Just to be born, the scavenger girl in Delhi had to overcome Indian parents’ entrenched bias against girls—which has led to widespread abortions of female fetuses. The Indian census of 2001 re corded 927 girls aged six or less per 1,000 boys. This compares to 1,026 girls per thousand boys in Brazil and 1,029 in the United States. The bias is due to a deeply unfavorable cost-benefit analysis: while boys are meant to take over the family property and care for their parents in old age, daughters must be married off, which requires an onerous dowry. To redress the balance of incentives, regional governments across India have been experimenting with antipoverty programs aimed at increasing parents’ appetite for girls. In 2008, Delhi launched a program to deposit 10,000 rupees into the account of newly born girls in poor families—making subsequent deposits as they progress in school. The objective is to build a cushion of resources for them to marry or pursue higher education. A social insurance program launched in 2006 in Haryana pays parents who only have daughters 500 rupees a month between the age of forty-five and the age of sixty, when it is replaced by the general public pension.

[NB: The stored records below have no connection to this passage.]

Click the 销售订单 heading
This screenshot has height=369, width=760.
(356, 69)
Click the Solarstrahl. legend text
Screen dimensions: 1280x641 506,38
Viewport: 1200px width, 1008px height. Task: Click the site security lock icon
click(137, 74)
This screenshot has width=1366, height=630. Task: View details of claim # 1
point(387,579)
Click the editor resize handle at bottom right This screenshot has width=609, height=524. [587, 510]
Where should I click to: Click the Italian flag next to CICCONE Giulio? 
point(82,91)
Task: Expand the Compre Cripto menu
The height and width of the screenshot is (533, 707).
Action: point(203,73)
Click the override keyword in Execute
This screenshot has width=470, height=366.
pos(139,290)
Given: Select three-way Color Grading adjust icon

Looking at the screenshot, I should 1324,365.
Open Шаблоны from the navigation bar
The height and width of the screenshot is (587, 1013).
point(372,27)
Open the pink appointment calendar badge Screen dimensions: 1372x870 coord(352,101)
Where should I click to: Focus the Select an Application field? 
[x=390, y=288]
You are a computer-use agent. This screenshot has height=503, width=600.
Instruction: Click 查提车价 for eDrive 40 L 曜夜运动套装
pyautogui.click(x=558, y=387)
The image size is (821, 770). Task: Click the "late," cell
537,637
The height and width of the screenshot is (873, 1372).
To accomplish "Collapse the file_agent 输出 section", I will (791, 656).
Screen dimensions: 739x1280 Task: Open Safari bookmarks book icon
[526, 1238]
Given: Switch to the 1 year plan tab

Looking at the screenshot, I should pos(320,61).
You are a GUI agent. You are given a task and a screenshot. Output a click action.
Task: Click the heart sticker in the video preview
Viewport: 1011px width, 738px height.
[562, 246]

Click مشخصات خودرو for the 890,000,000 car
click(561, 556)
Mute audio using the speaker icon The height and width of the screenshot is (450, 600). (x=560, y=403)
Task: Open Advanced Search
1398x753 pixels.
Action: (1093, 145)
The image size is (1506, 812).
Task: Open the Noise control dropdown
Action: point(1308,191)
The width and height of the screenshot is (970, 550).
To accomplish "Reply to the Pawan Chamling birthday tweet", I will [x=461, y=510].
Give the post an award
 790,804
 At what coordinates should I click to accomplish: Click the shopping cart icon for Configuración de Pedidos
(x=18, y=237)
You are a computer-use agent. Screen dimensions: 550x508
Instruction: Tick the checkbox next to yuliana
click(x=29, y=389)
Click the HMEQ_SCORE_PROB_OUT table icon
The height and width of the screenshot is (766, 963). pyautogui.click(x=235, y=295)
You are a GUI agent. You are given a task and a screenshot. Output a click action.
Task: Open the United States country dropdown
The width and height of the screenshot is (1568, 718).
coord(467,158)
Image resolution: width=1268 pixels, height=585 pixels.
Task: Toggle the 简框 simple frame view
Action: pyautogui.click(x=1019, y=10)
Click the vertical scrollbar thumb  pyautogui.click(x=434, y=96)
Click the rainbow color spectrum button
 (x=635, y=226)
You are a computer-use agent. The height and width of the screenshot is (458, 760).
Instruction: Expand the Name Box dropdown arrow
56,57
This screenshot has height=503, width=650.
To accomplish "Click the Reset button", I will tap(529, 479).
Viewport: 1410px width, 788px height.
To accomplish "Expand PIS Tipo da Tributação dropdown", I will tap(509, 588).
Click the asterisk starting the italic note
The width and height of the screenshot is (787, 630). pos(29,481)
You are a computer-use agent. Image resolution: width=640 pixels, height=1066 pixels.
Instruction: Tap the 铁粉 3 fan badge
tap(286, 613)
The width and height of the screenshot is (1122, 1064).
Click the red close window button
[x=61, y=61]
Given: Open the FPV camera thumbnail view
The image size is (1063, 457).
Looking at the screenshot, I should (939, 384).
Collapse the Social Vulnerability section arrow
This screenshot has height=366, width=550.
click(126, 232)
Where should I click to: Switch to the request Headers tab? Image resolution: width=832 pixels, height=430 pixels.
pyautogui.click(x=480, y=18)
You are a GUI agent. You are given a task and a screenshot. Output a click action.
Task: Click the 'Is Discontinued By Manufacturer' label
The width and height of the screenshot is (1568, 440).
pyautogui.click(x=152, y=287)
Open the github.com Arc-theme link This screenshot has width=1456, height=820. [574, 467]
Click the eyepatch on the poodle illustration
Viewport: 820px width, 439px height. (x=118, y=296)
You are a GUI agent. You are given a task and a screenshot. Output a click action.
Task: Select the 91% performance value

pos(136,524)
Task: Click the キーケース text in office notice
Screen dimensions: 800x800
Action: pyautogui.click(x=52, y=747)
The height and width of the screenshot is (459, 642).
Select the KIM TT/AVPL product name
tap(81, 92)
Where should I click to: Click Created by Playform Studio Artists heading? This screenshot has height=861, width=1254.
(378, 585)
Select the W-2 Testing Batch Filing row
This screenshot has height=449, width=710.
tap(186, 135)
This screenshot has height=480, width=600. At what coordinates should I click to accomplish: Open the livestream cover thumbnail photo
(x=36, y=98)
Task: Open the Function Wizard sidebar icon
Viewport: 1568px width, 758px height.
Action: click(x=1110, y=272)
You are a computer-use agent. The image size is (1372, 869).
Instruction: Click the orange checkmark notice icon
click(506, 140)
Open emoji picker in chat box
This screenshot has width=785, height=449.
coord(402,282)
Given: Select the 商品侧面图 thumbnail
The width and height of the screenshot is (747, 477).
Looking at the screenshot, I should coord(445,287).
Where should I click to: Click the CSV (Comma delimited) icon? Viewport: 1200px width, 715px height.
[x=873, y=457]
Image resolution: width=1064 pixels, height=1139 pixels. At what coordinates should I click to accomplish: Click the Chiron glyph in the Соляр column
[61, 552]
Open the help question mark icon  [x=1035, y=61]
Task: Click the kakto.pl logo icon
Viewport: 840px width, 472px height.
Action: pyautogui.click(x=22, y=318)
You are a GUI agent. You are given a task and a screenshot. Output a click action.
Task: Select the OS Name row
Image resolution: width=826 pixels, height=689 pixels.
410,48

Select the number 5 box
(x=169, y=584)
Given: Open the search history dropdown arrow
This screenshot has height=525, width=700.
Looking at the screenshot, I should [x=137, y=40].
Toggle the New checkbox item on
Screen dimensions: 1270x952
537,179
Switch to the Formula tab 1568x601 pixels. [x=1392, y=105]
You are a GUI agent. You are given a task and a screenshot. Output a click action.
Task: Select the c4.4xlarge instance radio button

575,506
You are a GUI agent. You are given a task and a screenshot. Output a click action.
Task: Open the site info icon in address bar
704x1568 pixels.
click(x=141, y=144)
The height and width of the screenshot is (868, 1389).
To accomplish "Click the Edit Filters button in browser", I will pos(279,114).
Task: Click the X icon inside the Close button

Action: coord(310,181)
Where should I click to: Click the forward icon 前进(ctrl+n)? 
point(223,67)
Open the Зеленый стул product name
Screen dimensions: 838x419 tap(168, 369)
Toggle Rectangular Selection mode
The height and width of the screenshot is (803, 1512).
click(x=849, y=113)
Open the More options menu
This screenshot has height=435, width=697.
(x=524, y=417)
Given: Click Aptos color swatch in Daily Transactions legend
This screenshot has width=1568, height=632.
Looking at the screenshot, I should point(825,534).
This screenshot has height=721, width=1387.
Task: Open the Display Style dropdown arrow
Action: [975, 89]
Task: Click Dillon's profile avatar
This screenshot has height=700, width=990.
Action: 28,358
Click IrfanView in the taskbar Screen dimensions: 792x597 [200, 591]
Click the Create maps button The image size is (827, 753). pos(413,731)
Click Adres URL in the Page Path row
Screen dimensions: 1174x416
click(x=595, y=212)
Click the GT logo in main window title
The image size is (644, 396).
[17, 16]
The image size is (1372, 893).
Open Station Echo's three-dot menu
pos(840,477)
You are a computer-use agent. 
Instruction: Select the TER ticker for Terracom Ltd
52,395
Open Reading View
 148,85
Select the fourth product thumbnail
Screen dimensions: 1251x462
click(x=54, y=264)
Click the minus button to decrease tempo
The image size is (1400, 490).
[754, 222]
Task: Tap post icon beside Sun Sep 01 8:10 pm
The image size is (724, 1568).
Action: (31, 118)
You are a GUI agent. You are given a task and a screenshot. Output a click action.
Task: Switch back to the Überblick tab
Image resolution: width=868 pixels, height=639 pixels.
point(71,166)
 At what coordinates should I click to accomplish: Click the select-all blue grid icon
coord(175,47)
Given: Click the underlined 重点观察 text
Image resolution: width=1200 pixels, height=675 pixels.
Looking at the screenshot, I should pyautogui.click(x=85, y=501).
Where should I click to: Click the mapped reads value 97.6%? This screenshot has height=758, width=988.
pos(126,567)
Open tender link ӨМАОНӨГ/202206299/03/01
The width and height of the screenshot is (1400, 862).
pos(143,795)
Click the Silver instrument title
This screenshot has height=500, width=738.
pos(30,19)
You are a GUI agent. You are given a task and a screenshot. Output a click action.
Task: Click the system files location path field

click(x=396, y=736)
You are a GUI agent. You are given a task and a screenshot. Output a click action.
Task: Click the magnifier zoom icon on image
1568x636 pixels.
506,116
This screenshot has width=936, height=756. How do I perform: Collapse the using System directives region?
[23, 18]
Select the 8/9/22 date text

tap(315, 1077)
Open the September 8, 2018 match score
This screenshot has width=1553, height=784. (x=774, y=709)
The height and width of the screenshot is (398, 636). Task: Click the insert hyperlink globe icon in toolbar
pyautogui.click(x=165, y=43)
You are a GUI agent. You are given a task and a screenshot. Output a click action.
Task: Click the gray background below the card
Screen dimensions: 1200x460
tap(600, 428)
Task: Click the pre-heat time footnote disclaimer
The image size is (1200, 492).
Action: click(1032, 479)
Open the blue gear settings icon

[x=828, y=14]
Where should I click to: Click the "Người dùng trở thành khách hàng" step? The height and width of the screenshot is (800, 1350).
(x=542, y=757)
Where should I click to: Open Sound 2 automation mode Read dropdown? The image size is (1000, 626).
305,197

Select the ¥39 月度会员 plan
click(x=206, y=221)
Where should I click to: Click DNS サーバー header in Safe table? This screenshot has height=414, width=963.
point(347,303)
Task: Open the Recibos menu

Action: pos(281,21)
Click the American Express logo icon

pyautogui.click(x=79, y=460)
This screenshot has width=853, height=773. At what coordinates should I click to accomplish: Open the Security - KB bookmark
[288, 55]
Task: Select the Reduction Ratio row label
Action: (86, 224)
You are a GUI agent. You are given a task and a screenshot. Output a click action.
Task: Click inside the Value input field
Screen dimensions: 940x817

I remember a conversation I had a few years ago with an illegal immigrant in Stockton, California. I worked at the Wall Street Journal writing about the Hispanic population of the United States. The immigrant was educating me about the relative merits of having his two young children smuggled from Mexico por el monte—a grueling hike across the desert—or por la línea, across a regular checkpoint using forged documents. The choice was hard. He couldn’t have made more than $8 or $9 an hour, picking asparagus, cherries, and everything else that grew in California’s San Joaquin Valley. He would have to pay about $1,500 each for a “coyote” to guide his kids across the desert. Yet he figured that getting a smuggler with fake documents to bring them across a border checkpoint would put him back about $5,000 per child. The conversation laid in stark relief the type of bare-knuckle cost-benefit analyses that steer people’s lives.

Over the last decade and a half, the Border Patrol’s budget has grown roughly fivefold. Average coyote fees increased accordingly, to about $2,600 in 2008. Yet the price that rose most sharply is measured in the odds of dying on the way, as a border crossing that used to take less than a day around San Diego became a three- to four-day trek through the Arizona desert, evading thieves and the Border Patrol, lugging jugs of water. In 1994, 24 migrants died trying to cross the border. By 2008, the death toll was 725. The calculation of the immigrant I spoke to was straightforward enough. To bring his children into the United States through a checkpoint, he would have to work longer to earn the price of passage. But it would lower the risk that his children would perish along the way.

The debate among Americans about illegal immigration is itself a discussion about prices. Critics charge that illegal immigrants lower the price of natives’ labor by offering to do the job for less. They argue that immigrants impose a burden on natives when they consume public services, like education for their children and emergency medical care.

These arguments are weaker than they seem. Most illegal immigrants work on the books using false IDs, and have taxes withheld from their paychecks like any other worker. They can’t draw benefits from most government programs. And there is scant evidence that immigrants lower the wages of American workers. Some industries only exist because of cheap immigrant labor—California’s agricultural industry comes to mind. Absent the immigrants, the farm jobs would disappear too, along with an array of jobs from the fields to the packing plant. We would import the asparagus and the strawberries instead.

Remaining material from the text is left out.